* _DIRECTIVE 1_: Copy the database constants guide between "Step 2. Generating" and "by SQL ORM.", inclusive, switching "SQL ORM" to "the code generator".
* _DIRECTIVE 2_: Please carry on the database constants guide from the point where it stops.
# START OF DOCUMENT SEGMENT
Notice that if you need to dump DB layout from more than one schema, you must comma-separate (with out spaces) the schema names.
Also notice that the -verbose is optional and is most useful when setting up the tool the first time.

The only real obstacles should be finding the name of your database driver class and the connection url. To help you get started, the following table show databases and driver/connection information (please contact me with info on how to connect to your favorite db)

Database DriverExample URL
Derby org.apache.derby.jdbc.EmbeddedDriver jdbc:derby:myDB
H2 org.h2.Driver jdbc:h2:file:C:/coding/h2db
MySql com.mysql.jdbc.Driver jdbc:mysql://127.0.0.1:3306
Oracle oracle.jdbc.driver.OracleDriver jdbc:oracle:thin:@127.0.0.1:1526:orcl
Postgre SQL org.postgresql.Driver jdbc:postgresql://127.0.0.1:5432

Quite deliberately, the compile task does not depend on the generate_db_constants task. This has mainly to do with efficiency on larger builds, as re-generating the constants may provoke a re-compilation of most of your application. Conversely, for smaller projects, or build targets that always builds from scratch each time (i.e. no incremental compilation) can benefit from always generate the constants to ensure better consistency. Remember, the quicker you get an error from doing a change, the quicker it is for you to deduct possible causes of error and find possible solutions. Experiment and find out what best suits your needs.

Step 2. Generating the constants

In order to build the constants, you should execute both the build script's targets.

> ant 


> ant generate_db_constants

If everything went well, you should now have the class
package com.project.generated.dbinfo;

/**
 * This class is auto generated by SQL ORM.
# END OF DOCUMENT SEGMENT
# START OF ROWS
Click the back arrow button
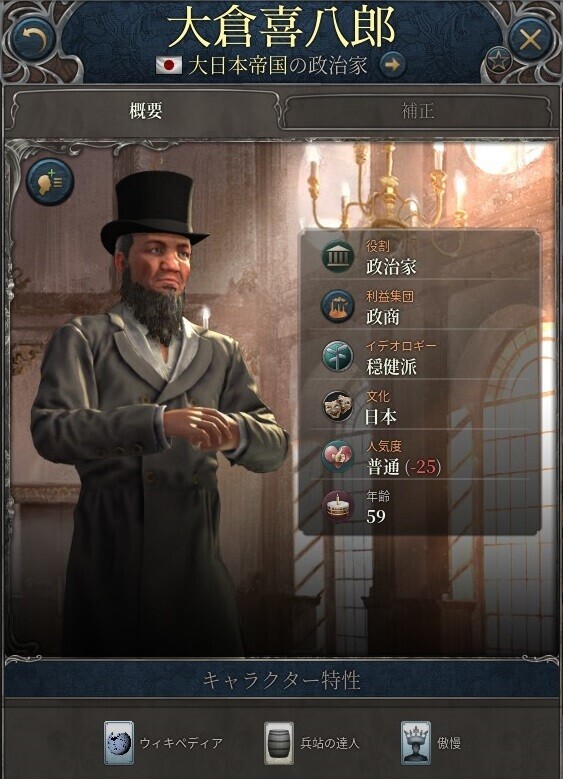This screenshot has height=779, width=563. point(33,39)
# END OF ROWS
# START OF ROWS
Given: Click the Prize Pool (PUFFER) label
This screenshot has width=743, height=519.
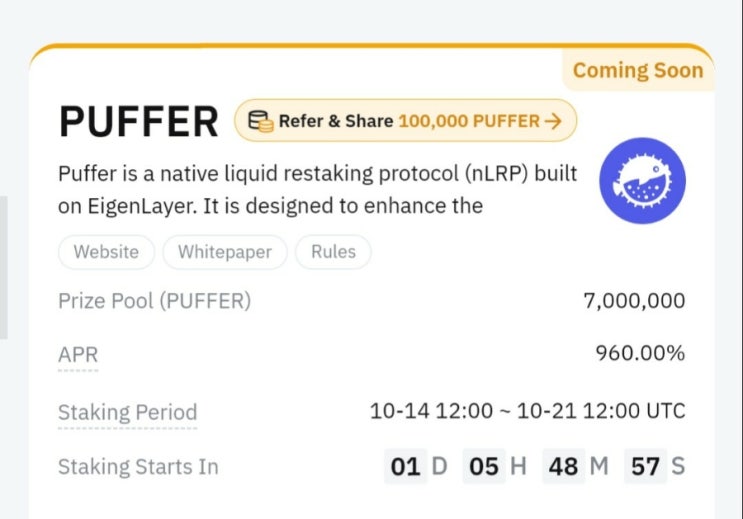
# END OF ROWS
* _TASK RESPONSE 1_:
Step 2. Generating the constants

In order to build the constants, you should execute both the build script's targets.

> ant 


> ant generate_db_constants

If everything went well, you should now have the class
package com.project.generated.dbinfo;

/**
 * This class is auto generated by the code generator.

* _TASK RESPONSE 2_:
 * Generated: Tue Apr 15 00:45:55 GMT 2008
 * 
 * DO NOT EDIT UNLESS WHILST REFACTORING!!
 */
public class MyappMetaData {
    public static final MyappADDRESS_TABLE ADDRESS = new MyappADDRESS_TABLE("address");
    public static class MyappADDRESS_TABLE implements org.sqlorm.metadatadumper.ITableName {
        public final ADDRESS_COL _STAR           = new ADDRESS_COL("address","*");
        public final ADDRESS_COL ID              = new ADDRESS_COL("address","id");
        public final ADDRESS_COL STREET2         = new ADDRESS_COL("address","street2");
        public final ADDRESS_COL STREET1         = new ADDRESS_COL("address","street1");
        // implementation
        private String tableName;
        private MyappADDRESS_TABLE(String tableName) { this.tableName = tableName; }
        public String toString() { return tableName; }
    }

    // uninteresting stuff below... 
     
    public static class ADDRESS_COL implements org.sqlorm.metadatadumper.IColumnName {
        private String tableName, columnName;
        private ADDRESS_COL(String tableName, String columnName) { 
            this.tableName = tableName;
            this.columnName = columnName;
        }
        public String _() { return columnName; }
        public String at(String tablePrefix) { return tablePrefix+"."+columnName; }
        public String toString() { return tableName +"."+columnName; }
    }
}
As can be seen from the generated code, time has been spent on making the generated code as accessible as possible. After all, you will need to edit/navigate it when refactoring.
  • Tables and columns are alphabetically ordered.
  • Visually each table is assembled in one solid block of code to make it easily distinguishable.
  • Formatting of code and special indentation on columns.
  • Sensible and concrete class names of the generated classes (eg. ADDRESS_COL rather than COLUMNAME).
  • Uninteresting implementation stuff is moved to the bottom of the code - out of sight, out of mind.
  • Header contains date of generation in order to quickly spot if the generated constants are out of date.
Looking closer at what has been generated we see:
  • A constant ADDRESS for the table ADDRESS
  • A constant for each column in the table as fields of the ADDRESS table.
  • A special _STAR constant as a shortcut for address.*. We'll see in a use in a moment.
  • Each column can return its qualified name (ie. table.column) or its short name (column) using the _() method.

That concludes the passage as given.